— DIRECTIVE —
Copy out the records word for word, beginning with the line that contains "Home (850, 183)" and continuing through the line that contains "Building & Hardware (482, 138)", with both of those lines included.

[Data items]
------------------------------------------------

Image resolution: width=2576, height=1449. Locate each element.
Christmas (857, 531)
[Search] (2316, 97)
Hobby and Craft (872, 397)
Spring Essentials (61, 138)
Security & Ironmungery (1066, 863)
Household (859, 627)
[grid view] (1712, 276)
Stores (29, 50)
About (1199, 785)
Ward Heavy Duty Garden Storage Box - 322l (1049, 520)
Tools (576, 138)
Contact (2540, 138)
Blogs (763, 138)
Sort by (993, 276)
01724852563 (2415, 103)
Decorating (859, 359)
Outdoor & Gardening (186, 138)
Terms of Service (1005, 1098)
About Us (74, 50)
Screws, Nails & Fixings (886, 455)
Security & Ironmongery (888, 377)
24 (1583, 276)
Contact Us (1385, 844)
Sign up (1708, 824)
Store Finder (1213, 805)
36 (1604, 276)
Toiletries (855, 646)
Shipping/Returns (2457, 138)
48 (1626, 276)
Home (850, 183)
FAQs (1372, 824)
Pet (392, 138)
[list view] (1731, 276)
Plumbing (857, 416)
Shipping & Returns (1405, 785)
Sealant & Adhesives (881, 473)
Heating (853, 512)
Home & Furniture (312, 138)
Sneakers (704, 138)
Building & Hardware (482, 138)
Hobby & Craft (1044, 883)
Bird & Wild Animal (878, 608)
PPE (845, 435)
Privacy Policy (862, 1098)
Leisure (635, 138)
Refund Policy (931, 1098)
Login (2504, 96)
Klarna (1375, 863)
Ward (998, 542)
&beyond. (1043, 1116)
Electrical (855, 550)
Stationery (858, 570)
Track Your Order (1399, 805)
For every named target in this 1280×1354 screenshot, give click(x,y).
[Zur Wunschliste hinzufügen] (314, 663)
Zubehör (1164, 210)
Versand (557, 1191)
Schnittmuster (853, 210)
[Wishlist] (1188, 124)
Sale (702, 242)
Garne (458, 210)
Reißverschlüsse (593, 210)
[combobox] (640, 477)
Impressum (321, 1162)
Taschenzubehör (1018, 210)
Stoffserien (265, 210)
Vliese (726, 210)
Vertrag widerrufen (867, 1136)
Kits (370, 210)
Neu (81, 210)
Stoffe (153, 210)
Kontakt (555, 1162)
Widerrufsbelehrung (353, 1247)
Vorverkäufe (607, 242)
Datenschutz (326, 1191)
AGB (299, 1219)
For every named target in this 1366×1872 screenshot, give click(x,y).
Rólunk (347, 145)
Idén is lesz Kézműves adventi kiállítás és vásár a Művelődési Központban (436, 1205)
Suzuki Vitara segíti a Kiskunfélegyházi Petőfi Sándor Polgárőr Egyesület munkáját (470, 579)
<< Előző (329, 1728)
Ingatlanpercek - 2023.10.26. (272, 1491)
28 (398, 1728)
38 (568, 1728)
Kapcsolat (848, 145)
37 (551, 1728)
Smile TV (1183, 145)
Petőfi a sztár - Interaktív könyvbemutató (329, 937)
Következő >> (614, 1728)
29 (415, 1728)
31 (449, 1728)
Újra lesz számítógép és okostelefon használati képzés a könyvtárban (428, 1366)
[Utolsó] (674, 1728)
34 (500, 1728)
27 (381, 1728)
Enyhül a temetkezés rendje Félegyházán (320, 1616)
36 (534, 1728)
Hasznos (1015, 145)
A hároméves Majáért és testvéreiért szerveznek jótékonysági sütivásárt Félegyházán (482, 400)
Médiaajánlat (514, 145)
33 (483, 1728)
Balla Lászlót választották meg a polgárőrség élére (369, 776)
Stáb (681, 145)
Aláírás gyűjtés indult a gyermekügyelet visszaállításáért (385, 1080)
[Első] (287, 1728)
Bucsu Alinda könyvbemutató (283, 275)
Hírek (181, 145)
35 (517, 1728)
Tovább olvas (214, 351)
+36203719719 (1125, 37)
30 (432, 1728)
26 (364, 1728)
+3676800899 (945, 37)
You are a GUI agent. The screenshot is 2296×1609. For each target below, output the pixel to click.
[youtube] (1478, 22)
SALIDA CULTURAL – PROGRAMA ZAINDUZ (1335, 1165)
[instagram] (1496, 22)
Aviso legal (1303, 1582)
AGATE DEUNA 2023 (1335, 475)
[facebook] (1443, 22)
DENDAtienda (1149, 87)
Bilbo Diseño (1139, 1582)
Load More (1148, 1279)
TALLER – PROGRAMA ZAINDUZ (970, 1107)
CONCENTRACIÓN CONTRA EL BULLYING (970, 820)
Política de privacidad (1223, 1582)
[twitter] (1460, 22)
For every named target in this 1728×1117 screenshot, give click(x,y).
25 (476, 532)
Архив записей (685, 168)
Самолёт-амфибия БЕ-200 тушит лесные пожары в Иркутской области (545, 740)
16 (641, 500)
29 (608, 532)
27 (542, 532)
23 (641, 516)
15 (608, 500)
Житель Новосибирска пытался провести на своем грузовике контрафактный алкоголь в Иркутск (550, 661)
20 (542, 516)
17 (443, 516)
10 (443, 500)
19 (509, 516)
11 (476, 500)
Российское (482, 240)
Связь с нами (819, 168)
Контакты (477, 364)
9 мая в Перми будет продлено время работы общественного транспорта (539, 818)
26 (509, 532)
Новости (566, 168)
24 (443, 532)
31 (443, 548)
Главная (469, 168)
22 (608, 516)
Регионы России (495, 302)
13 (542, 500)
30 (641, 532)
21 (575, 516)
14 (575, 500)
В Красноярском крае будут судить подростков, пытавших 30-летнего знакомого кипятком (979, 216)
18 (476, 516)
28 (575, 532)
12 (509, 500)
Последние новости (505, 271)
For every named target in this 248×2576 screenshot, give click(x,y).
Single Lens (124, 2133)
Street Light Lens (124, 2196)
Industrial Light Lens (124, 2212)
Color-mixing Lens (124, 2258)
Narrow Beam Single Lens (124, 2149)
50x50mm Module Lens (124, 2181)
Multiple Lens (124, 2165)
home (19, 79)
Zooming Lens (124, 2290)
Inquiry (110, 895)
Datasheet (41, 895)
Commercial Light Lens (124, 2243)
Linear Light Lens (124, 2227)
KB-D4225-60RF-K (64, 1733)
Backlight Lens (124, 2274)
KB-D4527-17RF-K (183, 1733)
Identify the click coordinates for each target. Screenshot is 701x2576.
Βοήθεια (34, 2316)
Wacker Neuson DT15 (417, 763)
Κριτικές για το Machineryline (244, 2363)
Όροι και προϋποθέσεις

------------------------------------------------

— EXERCISE SOLUTION —
Home (850, 183)
FAQs (1372, 824)
Pet (392, 138)
[list view] (1731, 276)
Plumbing (857, 416)
Shipping & Returns (1405, 785)
Sealant & Adhesives (881, 473)
Heating (853, 512)
Home & Furniture (312, 138)
Sneakers (704, 138)
Building & Hardware (482, 138)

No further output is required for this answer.